Sproofilic Vessel/Astral Death-Caustic Emanation
ヒムラーが好きで自分の音をultra-violent=超暴力的とたった一言インタビューでほきすてた80年代のSutcliffe Jugend。「ノイズはキチガイでナンボ」という旧態依然な価値観から抜け出せぬ私は(そもそも「~でナンボ」という言い方自体通じるのかどうか)未だその血の繋がらぬ末裔達、空気感染した後継者達に会いたいと未だに思っているのだが最近見つけたその存在は、恐らくは、ノイズというよりもブラックメタル若しくはダンジョンシンセ界隈から前触れもなく立ち現れてきた。

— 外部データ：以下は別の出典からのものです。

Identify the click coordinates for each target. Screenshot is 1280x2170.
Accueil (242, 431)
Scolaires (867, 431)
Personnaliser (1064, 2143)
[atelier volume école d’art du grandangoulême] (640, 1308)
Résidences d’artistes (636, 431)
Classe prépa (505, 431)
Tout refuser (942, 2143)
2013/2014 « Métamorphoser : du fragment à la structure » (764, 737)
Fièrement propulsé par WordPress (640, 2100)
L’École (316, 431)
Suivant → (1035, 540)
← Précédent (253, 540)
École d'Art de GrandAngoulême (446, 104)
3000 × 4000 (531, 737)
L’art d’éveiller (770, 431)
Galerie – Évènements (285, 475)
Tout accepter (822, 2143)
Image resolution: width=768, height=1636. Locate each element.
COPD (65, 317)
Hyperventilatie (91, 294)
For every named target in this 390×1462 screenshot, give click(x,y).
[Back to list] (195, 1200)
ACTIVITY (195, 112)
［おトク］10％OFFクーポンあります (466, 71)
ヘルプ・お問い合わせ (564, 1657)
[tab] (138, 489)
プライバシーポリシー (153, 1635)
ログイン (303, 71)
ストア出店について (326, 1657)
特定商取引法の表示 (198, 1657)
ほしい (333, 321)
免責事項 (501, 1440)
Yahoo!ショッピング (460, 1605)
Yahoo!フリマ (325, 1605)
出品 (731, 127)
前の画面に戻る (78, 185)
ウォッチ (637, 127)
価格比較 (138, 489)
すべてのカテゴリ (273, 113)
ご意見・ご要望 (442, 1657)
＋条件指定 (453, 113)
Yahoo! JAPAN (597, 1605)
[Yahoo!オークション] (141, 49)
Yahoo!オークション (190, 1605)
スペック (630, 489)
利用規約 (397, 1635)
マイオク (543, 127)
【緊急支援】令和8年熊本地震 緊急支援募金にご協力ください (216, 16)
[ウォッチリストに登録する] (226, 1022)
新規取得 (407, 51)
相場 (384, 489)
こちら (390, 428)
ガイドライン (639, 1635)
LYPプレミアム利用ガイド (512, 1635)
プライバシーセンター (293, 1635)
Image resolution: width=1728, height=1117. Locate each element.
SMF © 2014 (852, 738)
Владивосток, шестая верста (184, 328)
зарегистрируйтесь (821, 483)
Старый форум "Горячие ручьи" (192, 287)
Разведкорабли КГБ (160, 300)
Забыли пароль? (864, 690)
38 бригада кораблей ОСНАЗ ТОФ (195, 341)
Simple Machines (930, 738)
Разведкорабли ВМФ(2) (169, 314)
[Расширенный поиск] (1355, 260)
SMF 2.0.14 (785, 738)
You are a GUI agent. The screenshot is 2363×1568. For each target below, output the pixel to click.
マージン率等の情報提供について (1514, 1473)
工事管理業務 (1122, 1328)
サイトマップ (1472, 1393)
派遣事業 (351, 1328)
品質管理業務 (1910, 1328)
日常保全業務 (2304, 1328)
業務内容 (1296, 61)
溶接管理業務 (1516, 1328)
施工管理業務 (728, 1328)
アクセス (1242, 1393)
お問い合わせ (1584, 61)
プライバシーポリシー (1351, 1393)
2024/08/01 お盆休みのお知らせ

https://ameblo.jp/teitoy/entry-12818738692.htmlで紹介したAstral Deathとのスプリット作をここに紹介するSporofilic Vesselがそれである。寄生虫性壊死と題された2曲にはどちらも乾ききった無や窓枠の黒さだけが引き立つ真っ白な部屋の中に閉じ込められた狂人のまともに向き合うことも出来ぬような瘴気が充満している。強制収容所、特に建物内部に立ち入った時に感じるあの何とも言えぬ空気。何か恐ろしい怨念を込めて出鱈目に金属の箱で床や壁をする音、屋内に充満する人間味のかけらもない機械音、本人以外の誰にも聞こえていないかのような浮遊する高い音、壁の向こうから聞こえてくる狂人の叫び声、留め様もない黒い妄想から生まれる新しい神はおぞまし気な機械音を伴い目前に超然と屹立し、改めて周りを見ればそこは唯の白い空間でしかない。Astral Deathもまた何等の虚飾もない灰色の音階をただ垂れ流す虚ろの世界。その素晴らし過ぎる光景の前に言葉もない。